- [Text extract]
-.-.-

Re: Hosting Data Generators in BigTop

Posted by Andrew Purtell <ap...@apache.org>.
> My current model simulates the conference attendees as particles and
reports their X,Y positions at specified intervals. We could modify the
output to compute distances to scanners.

Tangent: This reminds me of MERLSense:
https://sites.google.com/a/drwren.com/wmd/home

On Mon, Mar 30, 2015 at 5:05 PM, RJ Nowling <rn...@gmail.com> wrote:

> My current model simulates the conference attendees as particles and
> reports their X,Y positions at specified intervals. We could modify the
> output to compute distances to scanners.
>
> I currently have half the model implemented in Golang. I could rewrite in
> a Java or another JVM language, commit to BigTop, and continue development
> through BigTop so BigTop can track my progress.
>
> Andrew, would you be willing to talk on the phone or via Google Hangouts
> to work out details for a plan on integration with HBase / Phoenix?

-.-.-

- [Problems to work on]
a) Answer each question from the forum post above:
(i) What does the current model simulate the conference attendees as?
(ii) In what language is half of the model currently implemented?
(iii) Integration with which systems is the phone or Google Hangouts talk meant to plan?
b) In the forum post above, why does the writer offer to continue development through BigTop?
c) Rewrite the paragraph of the forum post beginning "I currently have half the model" as a short list.

- [Data excerpt]
-.-.-

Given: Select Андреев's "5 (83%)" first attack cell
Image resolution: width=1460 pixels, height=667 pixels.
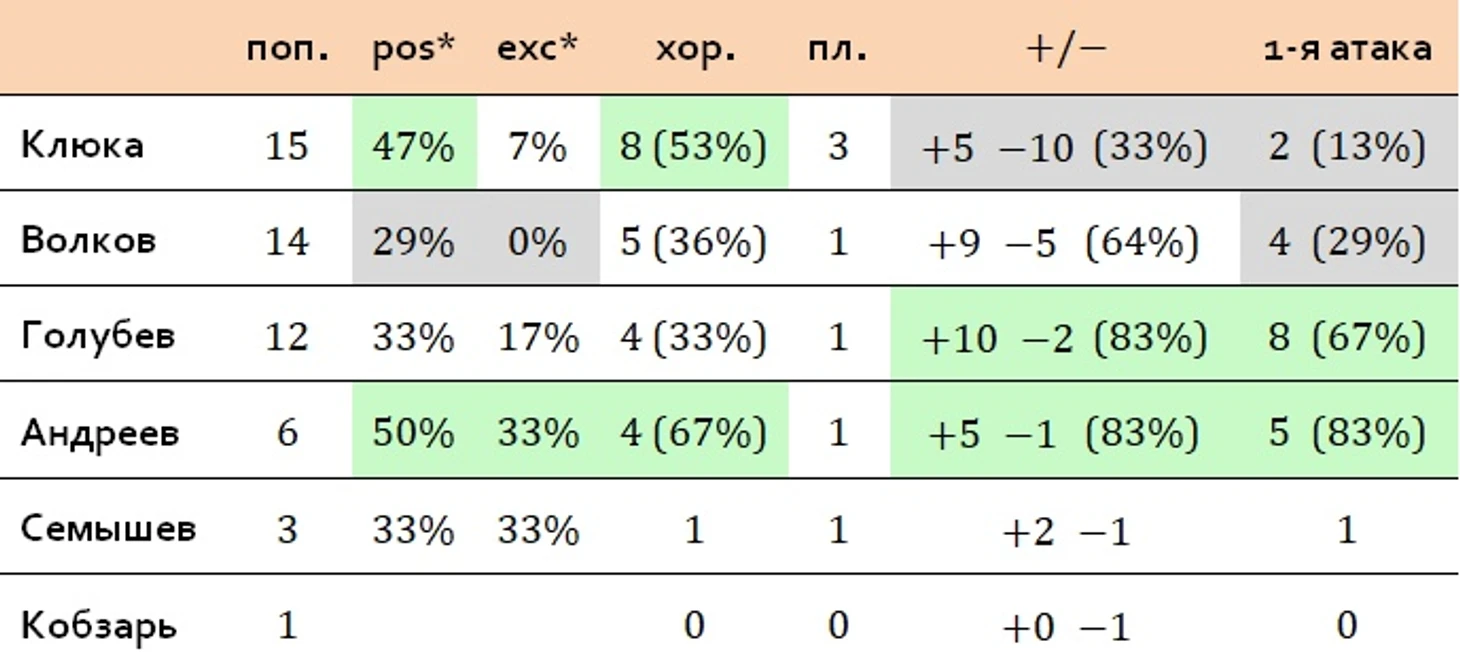Looking at the screenshot, I should (1346, 433).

-.-.-

- [Responses in order]
a)
(i) As particles.
(ii) Golang.
(iii) HBase / Phoenix.

b) Developing through BigTop would let BigTop track the writer's progress. This is why the writer offers to rewrite the model in a JVM language and commit it to BigTop.

c)
- Half the model is currently implemented in Golang.
- It could be rewritten in Java or another JVM language.
- It could then be committed to BigTop.
- Development could continue through BigTop so BigTop can track progress.